I gasp in horror at even the suggestion.

"Rosaline! There's a biscuit missing from my breakfast. Did you take it?"

"N-no, Mother."

"I don't believe you."

"I swear I didn't! Mother I swear!"

"You know what this means…"

"MOTHER, PLEASE!"

"CRUCIO!"

"Never," I whisper, my voice growing higher from effort to keep from crying. "I tried a few times, but she always caught me. Her punishments… It was never worth it. She would put me under the Cruciatus Curse until... Until I begged her to stop." I bite my lip. That lump in my throat is growing larger and larger as we go on. "Then she'd… She'd lock me in the closet for five days. No food, barely any water… But I had to get back to work immediately after she let me out or she'd do it again. Once I came out so weak that I almost fainted into the fire."

"What… What did you do after that?" Dumbledore asks. He sounds revolted.

"I kept working." He seems surprised, so I continue. "I had to. If I didn't…"

I take a deep breath and stare up at the ceiling to try to calm myself down, but it doesn't work. It actually has the opposite effect, and a tear falls out of my eye and trails down my cheek. I brush it away with a sniff.

"And what would you do after breakfast?" Dumbledore asks.

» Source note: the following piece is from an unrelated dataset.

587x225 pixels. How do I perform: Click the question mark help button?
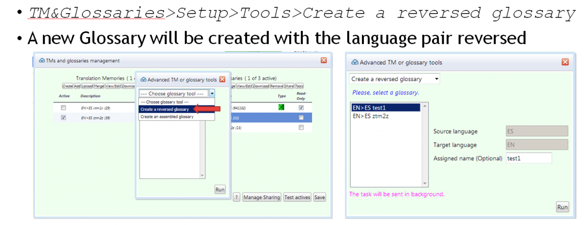[x=236, y=197]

"M-mother usually left for work a-and I went back to cleaning the house. B-but she was always watching, even when she was away. I-I don't think she could hear anything, but if I messed something up, she knew about it when she came back. I made her b-bed after she left. It had to be p-perfect. No wrinkles, no messy edges. She always came back for lunch so I had to prepare that, too. I was n-never allowed lunch, there was no t-time for a useless meal. There was always j-just so much work." By now, tears are free falling down my face. "Then she'd go back and I'd continue with my work around the house. I-I sewed a lot in the afternoon. I made all her clothes. She d-didn't have the patience to hire someone else. I was g-given old rags to sew together for m-myself. After sewing, I made dinner. Mother c-came home and ate while I cleaned up. When she was finished, she would… She would…"

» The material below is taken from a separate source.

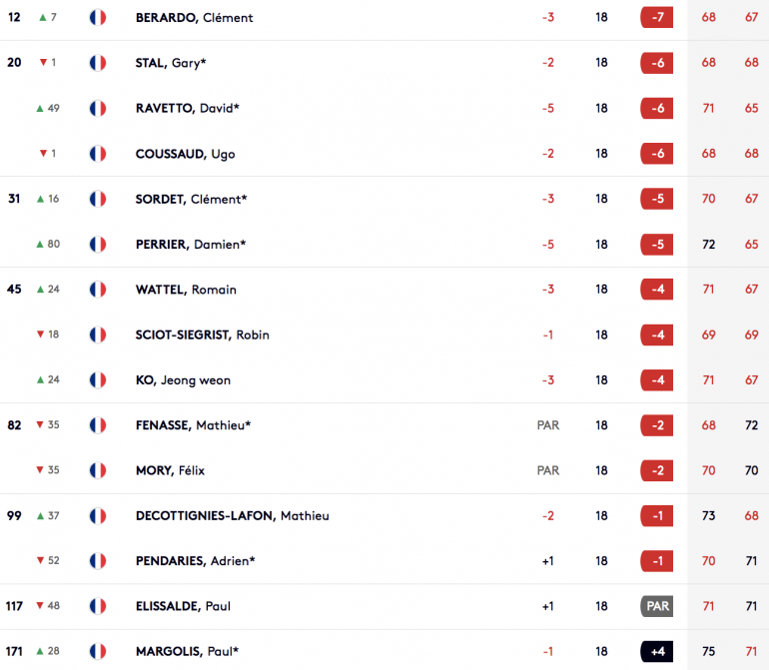Click MORY, Félix's name
769x670 pixels.
click(x=170, y=471)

"You didn't clean the floors completely. I found at least two spots you missed."

"But I scrubbed it twice to make sure!"

"Well, clearly you didn't do a good job either time!"

"She would what?" Dumbledore asks gently.

"She w-would punish m-me for whatever I did that day," I cry. "Even if I was p-perfect, she would find s-something to punish me for. Mistakes were… Mistakes w-were not tolerated. It wasn't q-quick and easy, either. She d-drew it out until…" A soft sob comes from my mouth. "Until she felt satisfied. U-until I was so bruised and b-bloody, I couldn't get up from the f-floor!"

I bury my face in my hands, more sobs wracking my body. Too much, this is all too much. I can't do this, I can't continue. It's like I'm back there in her clutches. It's like… It's like I'm living it all over again.

"My God," Fudge's stunned whisper comes from next to Dumbledore.

"Rose, do you need to stop and take a break?" Dumbledore asks quietly. I shake my head, no. I have to do this. I have to get it over with. "If you're sure…"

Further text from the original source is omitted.